Performance comparison: Arduino Uno vs. ST Nucleo L152RE

1. Introduction

Recently I started to investigate the ARM Cortex-M world and I browsed a lot to find information about suitable and affordable evaluation boards. Inevitably I stumbled upon blogs with commenting functionality and the readers discussed whether an AVR microcontroller is outperformed by an ARM or not. As usual these comments contain a lot of opinion and absolutely no reliable data. Therefore I thought, now that I have an ARM board, I'll compare it to the Arduino UNO.

I have examined the minimum latency i.e. the minimum time between the occurrence of an external interrupt and a change of a digital output and the timings of integer math operations.

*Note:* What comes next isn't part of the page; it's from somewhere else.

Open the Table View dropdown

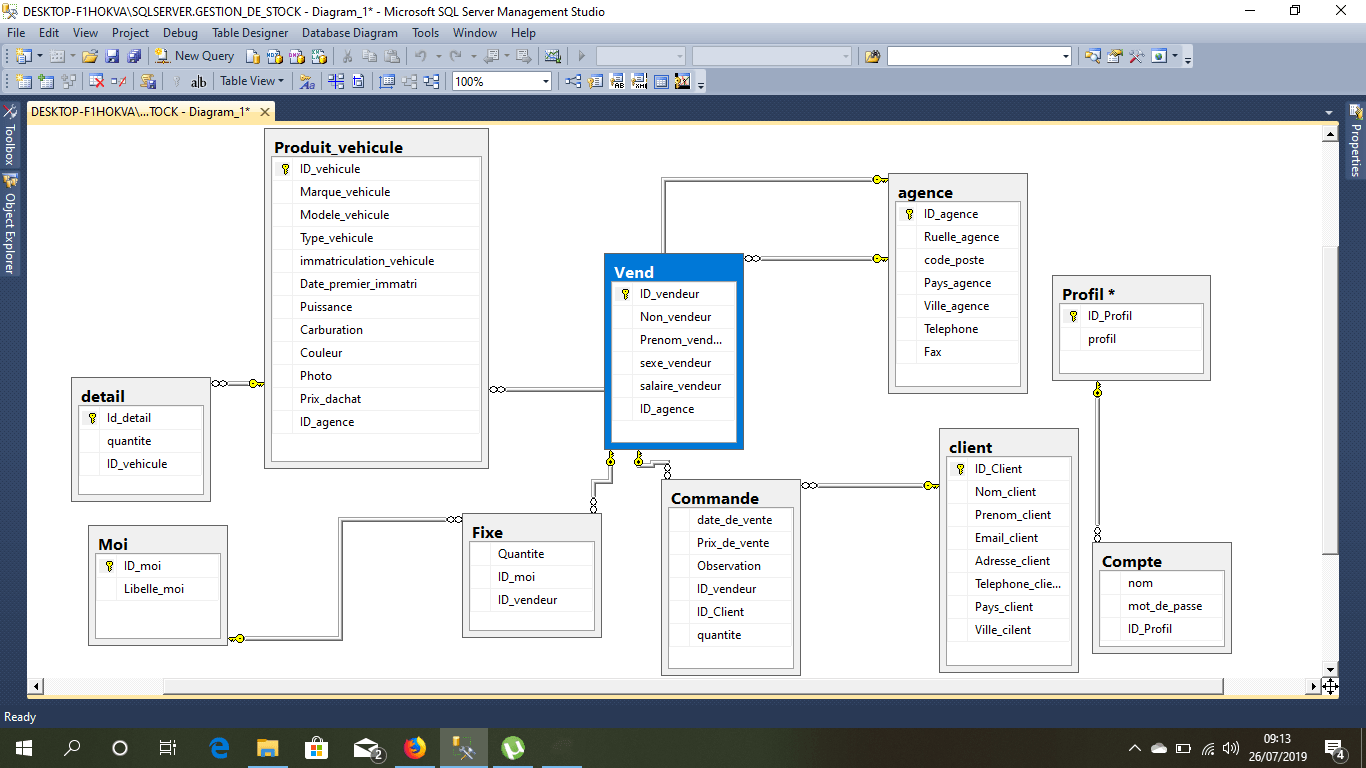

I used the following hardware for the tests:

  • Arduino UNO R3 with ATMega328P @ 16MHz
  • ST Nucleo L152RE with STM32L152RET6 @ 32MHz
  • Oscilloscope for time measurement

2. Minimum latency measurement

To measure the minimum latency I have configured one pin as an input and another pin as an output. Both pins were connected by a wire and the oscilloscope was hooked up to this connection. An interrupt handler which reacts on every edge was attached to the input pin. Its purpose is to set the output pin to the inverse value of the input pin. Since the output is connected back to the input that leads to an infinite loop of value changes which produce a square wave with a period time that is twice the minimum latency.

2.1 Arduino Uno

On the Arduino Uno pin 2 was used as the input and pin 3 as the output. The following listing shows the first sketch I tried. This version uses the functions of the Wiring library as documented at the Arduino website and is most likely the way most of the Arduino users would implement it. The resulting minimum latency is 14.35µs.

Pure Wiring functions

static const int PIN_IN = 2;
static const int PIN_OUT = 3;
  
static void pin_in_on_change()
{
  digitalWrite(PIN_OUT, !digitalRead(PIN_IN));
}

void setup()
{
  pinMode(PIN_IN, INPUT);
  pinMode(PIN_OUT, OUTPUT);
  
  attachInterrupt(0, pin_in_on_change, CHANGE);
}

void loop()
{
  /* start interrupt loop: */
  digitalWrite(PIN_OUT, HIGH);
  while(1);
}

The second version is the way more advanced users would implement the interrupt handler. Here the the port register is directly manipulated which saves a lot of time. In this case the minimum latency is only 6.38µs.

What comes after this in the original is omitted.